**What the exercise asks:** Of the entries below, return exactly those lines that fall between the one containing "camiseta argentina gta vice city (182, 625)" and the one containing "[Eh to Zed | Set of 4 Magnets] (101, 437)", the two end lines included.

**Provided information:**
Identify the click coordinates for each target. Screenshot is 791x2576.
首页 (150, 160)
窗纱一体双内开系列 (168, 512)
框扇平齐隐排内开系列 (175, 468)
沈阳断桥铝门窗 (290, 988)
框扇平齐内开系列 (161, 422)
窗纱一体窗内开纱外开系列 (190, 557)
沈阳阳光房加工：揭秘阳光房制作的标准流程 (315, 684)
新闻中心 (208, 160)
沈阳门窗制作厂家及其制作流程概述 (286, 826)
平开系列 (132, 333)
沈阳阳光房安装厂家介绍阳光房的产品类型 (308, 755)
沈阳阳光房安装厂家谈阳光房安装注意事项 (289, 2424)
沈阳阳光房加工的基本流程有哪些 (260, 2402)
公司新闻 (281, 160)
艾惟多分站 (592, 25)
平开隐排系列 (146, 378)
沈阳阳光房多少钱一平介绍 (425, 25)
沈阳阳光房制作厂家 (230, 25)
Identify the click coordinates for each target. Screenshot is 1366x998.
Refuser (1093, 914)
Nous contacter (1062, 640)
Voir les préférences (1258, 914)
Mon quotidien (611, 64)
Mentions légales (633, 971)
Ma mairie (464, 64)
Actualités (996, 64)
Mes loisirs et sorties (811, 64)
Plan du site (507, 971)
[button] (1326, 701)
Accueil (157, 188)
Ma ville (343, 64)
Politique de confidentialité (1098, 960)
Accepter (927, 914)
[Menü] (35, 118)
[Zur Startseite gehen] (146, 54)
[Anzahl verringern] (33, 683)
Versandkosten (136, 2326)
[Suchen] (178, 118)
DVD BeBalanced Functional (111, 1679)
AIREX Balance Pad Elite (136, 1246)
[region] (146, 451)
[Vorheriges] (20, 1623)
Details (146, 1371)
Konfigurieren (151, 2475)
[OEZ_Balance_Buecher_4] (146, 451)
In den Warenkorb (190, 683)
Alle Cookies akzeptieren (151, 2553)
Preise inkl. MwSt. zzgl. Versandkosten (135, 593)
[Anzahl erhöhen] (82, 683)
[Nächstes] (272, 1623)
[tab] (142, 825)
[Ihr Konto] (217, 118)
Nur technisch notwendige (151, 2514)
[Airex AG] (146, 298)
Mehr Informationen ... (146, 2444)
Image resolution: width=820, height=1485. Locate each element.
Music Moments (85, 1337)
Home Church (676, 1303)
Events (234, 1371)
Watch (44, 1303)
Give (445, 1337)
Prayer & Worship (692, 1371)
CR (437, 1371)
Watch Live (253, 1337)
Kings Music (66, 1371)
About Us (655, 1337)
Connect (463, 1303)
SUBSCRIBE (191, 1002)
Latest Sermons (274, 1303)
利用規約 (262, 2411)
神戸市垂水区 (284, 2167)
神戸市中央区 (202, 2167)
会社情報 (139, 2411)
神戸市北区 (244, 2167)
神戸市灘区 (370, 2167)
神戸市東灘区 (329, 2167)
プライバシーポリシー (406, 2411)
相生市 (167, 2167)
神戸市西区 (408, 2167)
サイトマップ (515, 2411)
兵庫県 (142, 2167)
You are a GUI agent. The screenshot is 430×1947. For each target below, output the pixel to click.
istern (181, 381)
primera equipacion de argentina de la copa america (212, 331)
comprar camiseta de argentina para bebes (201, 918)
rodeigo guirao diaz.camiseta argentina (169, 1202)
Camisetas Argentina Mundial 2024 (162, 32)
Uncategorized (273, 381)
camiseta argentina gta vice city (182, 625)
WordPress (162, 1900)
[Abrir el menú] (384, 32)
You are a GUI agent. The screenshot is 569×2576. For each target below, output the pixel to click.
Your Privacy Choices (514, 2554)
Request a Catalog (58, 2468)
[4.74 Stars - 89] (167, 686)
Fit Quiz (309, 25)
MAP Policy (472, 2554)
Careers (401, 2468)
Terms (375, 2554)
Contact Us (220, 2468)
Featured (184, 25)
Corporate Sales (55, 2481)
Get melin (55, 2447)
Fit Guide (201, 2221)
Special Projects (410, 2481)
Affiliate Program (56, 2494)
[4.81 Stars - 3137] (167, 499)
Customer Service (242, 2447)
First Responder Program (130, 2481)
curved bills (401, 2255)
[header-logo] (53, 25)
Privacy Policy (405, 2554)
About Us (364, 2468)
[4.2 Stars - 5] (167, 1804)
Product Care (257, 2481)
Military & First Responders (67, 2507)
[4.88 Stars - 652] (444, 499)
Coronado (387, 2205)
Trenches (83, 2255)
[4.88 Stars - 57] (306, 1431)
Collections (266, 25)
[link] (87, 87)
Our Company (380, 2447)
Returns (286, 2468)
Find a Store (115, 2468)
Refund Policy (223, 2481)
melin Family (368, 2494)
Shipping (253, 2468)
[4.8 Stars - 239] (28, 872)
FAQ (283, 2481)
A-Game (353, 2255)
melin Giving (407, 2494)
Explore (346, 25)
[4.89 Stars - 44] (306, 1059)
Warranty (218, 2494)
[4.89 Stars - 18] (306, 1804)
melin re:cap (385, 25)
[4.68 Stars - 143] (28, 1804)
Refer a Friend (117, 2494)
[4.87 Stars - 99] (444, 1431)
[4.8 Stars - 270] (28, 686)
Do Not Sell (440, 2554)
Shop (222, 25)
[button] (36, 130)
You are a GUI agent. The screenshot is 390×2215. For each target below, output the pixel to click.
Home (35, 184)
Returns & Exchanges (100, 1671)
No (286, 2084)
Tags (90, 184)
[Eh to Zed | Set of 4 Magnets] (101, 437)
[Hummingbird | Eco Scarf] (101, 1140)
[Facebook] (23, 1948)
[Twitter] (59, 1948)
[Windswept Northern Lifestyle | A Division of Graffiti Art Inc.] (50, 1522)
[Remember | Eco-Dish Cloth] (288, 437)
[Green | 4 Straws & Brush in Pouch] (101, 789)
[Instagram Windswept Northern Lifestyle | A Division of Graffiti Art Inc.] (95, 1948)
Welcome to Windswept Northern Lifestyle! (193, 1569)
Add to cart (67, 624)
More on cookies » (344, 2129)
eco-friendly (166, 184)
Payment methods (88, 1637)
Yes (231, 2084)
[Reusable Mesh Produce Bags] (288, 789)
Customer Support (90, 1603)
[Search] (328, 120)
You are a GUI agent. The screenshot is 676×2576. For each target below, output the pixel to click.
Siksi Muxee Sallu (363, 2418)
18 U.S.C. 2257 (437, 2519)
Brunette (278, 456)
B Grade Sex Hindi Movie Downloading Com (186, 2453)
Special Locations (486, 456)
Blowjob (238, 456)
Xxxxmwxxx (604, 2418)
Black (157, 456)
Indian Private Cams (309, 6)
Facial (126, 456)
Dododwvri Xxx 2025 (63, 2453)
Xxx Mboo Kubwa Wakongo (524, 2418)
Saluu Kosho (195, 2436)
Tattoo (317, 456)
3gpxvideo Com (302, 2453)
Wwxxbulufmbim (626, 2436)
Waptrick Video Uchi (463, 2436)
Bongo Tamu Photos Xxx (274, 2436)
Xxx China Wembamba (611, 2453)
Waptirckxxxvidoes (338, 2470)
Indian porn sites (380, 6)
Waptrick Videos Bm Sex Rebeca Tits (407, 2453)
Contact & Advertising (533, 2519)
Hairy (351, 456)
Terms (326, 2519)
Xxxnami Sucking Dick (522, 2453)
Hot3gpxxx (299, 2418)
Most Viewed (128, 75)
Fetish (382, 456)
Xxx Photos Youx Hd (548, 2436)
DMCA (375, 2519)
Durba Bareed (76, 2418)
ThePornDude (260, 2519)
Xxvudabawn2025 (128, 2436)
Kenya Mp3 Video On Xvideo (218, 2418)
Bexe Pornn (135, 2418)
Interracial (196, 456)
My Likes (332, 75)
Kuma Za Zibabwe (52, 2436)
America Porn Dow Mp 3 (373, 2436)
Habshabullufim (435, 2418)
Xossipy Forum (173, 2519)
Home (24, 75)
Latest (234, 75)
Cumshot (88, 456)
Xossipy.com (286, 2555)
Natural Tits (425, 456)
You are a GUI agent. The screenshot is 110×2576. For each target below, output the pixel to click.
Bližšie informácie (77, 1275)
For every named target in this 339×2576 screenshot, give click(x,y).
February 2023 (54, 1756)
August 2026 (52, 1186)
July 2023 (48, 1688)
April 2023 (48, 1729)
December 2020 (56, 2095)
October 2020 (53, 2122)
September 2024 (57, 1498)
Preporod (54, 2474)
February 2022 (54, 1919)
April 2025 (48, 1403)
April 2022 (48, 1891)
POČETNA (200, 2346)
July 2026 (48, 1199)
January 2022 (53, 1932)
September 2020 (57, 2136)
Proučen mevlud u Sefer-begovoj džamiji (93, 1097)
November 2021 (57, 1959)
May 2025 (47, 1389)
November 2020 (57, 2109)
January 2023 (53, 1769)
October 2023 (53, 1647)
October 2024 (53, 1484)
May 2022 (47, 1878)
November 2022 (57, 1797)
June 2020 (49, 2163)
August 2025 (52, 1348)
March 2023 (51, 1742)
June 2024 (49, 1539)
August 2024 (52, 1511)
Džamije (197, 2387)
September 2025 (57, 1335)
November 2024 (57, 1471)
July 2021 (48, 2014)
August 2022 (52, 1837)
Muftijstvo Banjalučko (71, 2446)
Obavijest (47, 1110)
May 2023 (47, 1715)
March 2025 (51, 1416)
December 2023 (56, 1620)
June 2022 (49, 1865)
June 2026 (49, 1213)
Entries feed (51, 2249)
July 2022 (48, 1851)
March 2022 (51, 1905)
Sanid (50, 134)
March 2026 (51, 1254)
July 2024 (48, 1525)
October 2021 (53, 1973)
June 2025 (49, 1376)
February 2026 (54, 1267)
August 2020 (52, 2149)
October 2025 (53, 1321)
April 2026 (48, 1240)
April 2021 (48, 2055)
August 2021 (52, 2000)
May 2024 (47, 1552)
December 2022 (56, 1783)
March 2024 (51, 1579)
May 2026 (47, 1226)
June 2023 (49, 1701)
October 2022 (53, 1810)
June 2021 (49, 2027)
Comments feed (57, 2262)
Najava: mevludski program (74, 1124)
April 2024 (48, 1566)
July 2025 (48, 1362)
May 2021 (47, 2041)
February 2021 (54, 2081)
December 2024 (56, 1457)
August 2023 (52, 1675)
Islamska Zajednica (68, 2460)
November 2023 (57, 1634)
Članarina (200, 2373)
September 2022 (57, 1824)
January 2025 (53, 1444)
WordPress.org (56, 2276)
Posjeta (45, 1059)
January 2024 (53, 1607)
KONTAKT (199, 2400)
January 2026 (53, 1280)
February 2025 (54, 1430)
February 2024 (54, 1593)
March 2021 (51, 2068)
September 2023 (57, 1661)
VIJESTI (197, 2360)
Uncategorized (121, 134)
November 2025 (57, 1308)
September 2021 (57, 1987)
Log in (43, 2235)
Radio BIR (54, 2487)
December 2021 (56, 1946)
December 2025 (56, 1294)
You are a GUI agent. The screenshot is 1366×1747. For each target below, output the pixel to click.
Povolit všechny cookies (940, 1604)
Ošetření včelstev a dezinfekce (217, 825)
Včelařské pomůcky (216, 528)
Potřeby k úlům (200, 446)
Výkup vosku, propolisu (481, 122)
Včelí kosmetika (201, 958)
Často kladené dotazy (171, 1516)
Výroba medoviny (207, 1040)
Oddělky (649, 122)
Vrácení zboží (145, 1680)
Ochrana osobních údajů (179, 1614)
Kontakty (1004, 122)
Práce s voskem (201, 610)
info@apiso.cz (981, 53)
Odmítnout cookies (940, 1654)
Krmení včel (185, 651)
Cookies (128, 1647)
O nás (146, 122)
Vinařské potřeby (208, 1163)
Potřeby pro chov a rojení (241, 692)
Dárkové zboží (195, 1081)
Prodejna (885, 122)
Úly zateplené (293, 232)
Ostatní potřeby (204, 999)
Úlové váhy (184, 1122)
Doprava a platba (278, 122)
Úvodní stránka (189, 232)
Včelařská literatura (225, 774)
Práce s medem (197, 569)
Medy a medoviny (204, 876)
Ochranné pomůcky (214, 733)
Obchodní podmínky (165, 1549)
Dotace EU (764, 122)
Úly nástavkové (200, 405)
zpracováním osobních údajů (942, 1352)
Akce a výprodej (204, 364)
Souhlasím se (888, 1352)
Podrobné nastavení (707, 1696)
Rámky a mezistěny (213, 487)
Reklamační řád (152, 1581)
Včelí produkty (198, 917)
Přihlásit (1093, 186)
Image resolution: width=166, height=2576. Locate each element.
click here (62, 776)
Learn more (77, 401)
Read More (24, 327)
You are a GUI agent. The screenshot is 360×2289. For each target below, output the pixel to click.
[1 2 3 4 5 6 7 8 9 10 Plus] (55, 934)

**Exercise output:**
camiseta argentina gta vice city (182, 625)
WordPress (162, 1900)
[Abrir el menú] (384, 32)
You are a GUI agent. The screenshot is 569×2576. For each target below, output the pixel to click.
Your Privacy Choices (514, 2554)
Request a Catalog (58, 2468)
[4.74 Stars - 89] (167, 686)
Fit Quiz (309, 25)
MAP Policy (472, 2554)
Careers (401, 2468)
Terms (375, 2554)
Contact Us (220, 2468)
Featured (184, 25)
Corporate Sales (55, 2481)
Get melin (55, 2447)
Fit Guide (201, 2221)
Special Projects (410, 2481)
Affiliate Program (56, 2494)
[4.81 Stars - 3137] (167, 499)
Customer Service (242, 2447)
First Responder Program (130, 2481)
curved bills (401, 2255)
[header-logo] (53, 25)
Privacy Policy (405, 2554)
About Us (364, 2468)
[4.2 Stars - 5] (167, 1804)
Product Care (257, 2481)
Military & First Responders (67, 2507)
[4.88 Stars - 652] (444, 499)
Coronado (387, 2205)
Trenches (83, 2255)
[4.88 Stars - 57] (306, 1431)
Collections (266, 25)
[link] (87, 87)
Our Company (380, 2447)
Returns (286, 2468)
Find a Store (115, 2468)
Refund Policy (223, 2481)
melin Family (368, 2494)
Shipping (253, 2468)
[4.8 Stars - 239] (28, 872)
FAQ (283, 2481)
A-Game (353, 2255)
melin Giving (407, 2494)
Explore (346, 25)
[4.89 Stars - 44] (306, 1059)
Warranty (218, 2494)
[4.89 Stars - 18] (306, 1804)
melin re:cap (385, 25)
[4.68 Stars - 143] (28, 1804)
Refer a Friend (117, 2494)
[4.87 Stars - 99] (444, 1431)
[4.8 Stars - 270] (28, 686)
Do Not Sell (440, 2554)
Shop (222, 25)
[button] (36, 130)
You are a GUI agent. The screenshot is 390×2215. For each target below, output the pixel to click.
Home (35, 184)
Returns & Exchanges (100, 1671)
No (286, 2084)
Tags (90, 184)
[Eh to Zed | Set of 4 Magnets] (101, 437)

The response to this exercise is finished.